▶ [The problem] Extend the essay on student loan forgiveness and moral hazard below, picking up right after its final sentence.
***** Excerpted passage *****
Student loan forgiveness is a trendy topic these days. We will ignore questions about the politics with a capital 'P' that always come up in our hyperpartisan, democrat-vs-republican society as to whether or not this is meant by the current Administration as an attempt to Curry votes. Instead we will focus on the economic considerations (politics with the lowercase 'p') and the resulting behaviors, incentives, and moral hazards that result.

Speaking with some friends recently, the question came up as to whether COVID business loan forgiveness and student loan forgiveness are not each moral hazards and isn't hypocritical, as some are now doing, to condemn the former while condoning if not downright praising the latter. For those who need a refresher, a moral hazard is a term used by economists to describe how a societally undesirable behavior can result when an incentive is in place that shifts the risk or cost of the behavior from the agent performing the behavior to someone else.

It may seem odd that the term moral hazard can even attach to something as seemingly benign as loan forgiveness. After all, shouldn't we be sympathetic to the plight of people who are crushed under the weight of predatory loans? Or, maybe, the right way to express that question is to ask why we should we play favorites to careless fools who got their instant gratification by stupidly entering into a loan that they cannot afford. Neither of these foregoing questions really matter because, as is obvious, the framing of the question in both word choice and ethical viewpoint changes the way one answers the question. The better way to look at these questions is from the perspective of behavioral economics - how do the incentives built into the system drive the resulting behaviors and are these behaviors something we want.
***** Dataset content *****
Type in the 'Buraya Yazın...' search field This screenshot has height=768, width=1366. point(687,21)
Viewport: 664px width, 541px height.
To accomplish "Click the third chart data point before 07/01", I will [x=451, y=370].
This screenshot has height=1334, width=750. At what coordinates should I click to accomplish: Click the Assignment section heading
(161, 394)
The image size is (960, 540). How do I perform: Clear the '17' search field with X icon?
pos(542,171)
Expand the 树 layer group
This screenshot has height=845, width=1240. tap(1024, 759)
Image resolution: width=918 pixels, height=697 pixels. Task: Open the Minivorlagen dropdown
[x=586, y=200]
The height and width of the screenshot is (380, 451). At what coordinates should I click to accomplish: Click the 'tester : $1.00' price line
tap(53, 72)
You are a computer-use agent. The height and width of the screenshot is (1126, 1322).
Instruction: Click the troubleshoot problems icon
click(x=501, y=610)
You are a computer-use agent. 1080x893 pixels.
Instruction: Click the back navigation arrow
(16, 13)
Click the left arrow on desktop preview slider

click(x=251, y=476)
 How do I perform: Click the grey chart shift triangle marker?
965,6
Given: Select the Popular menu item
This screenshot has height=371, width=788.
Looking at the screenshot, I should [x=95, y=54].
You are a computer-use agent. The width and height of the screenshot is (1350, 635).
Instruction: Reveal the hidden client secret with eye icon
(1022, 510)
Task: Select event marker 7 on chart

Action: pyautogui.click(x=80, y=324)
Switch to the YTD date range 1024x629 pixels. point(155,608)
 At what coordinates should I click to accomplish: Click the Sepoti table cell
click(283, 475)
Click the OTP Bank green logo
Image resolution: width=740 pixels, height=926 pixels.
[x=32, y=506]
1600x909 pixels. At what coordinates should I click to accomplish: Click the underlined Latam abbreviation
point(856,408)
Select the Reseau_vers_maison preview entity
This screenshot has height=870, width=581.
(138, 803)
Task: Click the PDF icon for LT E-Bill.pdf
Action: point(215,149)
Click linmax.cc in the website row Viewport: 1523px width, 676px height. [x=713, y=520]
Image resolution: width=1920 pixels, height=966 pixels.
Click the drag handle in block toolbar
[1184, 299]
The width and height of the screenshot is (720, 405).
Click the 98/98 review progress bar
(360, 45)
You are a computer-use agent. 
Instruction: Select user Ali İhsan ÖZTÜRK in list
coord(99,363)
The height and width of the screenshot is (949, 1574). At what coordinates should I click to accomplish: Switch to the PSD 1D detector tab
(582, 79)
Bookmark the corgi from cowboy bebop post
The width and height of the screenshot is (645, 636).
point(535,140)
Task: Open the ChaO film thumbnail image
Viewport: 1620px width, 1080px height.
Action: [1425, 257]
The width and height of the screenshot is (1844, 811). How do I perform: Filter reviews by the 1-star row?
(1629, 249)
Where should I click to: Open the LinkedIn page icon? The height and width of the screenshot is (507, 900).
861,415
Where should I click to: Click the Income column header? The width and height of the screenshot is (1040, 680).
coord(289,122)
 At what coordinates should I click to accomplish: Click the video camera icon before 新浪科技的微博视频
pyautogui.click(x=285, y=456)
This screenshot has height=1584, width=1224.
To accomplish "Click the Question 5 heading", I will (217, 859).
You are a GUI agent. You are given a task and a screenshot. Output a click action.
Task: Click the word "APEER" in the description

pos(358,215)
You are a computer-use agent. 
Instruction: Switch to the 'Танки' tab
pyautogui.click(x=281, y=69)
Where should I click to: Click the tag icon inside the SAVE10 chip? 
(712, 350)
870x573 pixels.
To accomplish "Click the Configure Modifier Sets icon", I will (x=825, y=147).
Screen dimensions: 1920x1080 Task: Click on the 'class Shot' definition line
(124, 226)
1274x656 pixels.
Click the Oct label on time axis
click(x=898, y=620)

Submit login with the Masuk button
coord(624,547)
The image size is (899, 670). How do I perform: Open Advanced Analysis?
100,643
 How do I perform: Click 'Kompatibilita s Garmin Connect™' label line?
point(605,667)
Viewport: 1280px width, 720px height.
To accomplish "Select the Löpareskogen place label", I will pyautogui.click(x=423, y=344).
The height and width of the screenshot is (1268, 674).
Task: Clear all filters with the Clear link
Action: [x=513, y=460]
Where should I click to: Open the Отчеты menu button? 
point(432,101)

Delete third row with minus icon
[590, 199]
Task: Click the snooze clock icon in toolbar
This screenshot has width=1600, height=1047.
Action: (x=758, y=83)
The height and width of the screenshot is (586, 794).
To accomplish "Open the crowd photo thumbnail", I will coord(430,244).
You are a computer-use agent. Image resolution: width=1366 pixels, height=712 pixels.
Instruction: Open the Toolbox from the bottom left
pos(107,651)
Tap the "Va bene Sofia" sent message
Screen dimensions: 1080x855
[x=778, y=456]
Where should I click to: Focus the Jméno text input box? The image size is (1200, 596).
*****
▶ [Response for this exercise]
Both types of loans, COVID business relief and student debt, fall outside the usual structure of a traditional loan in that neither required collateral to secure. But that is where the similarity ends.

The small businesses that received COVID-relief loans were profitable pre-pandemic. To be in business, each of them did everything society at asked; they went through all the necessary licensing compliance steps, they offered a good or service that people wanted, and they stayed on the right side of the law (at least overtly). Their need for a loan was due to society not keeping its part of the social contract when it decided that these businesses needed to be closed for the good of everyone in the face of the virus. None of these businesses engaged in risky behavior that led to the need for a loan but rather each was acting as good citizens when they agreed to forego their livelihood to comply with a situation that they neither caused nor directly contributed to. Any of the loans a business received during the shutdown resulted in no moral hazard since these loans were not incentivizing the behavior that led to the shutdown and, so, the corresponding loan forgiveness doesn't reward risky behavior society would explicitly want to avoid.

On the other hand, there was no compliance burden with which a prospective college student must comply; no gates that society made them go through before they were allowed to borrow. Nor were students required to receive a loan only for those degrees that were immediate useful to the broad public or in high demand. Instead, students pursuing any discipline were granted access to a virtually limitless budget for immediate transfer to an institution of higher learning. The only tangible restriction was that students taking out these loans were required to pay them back - no ability to get a clean slate even by declaring bankruptcy. This approach has led to a variety of moral hazards.
Student-held debt now outstrips consumer-held debt often in support of academic degrees that place students in a worse rather than better earning position. Larger and larger segments of students are defaulting on loan payments leaving lenders with continually shrinking returns on investment. Employers are citing students as being increasingly less-well prepared for real-world employment necessitating more training investment before an employee becomes productive.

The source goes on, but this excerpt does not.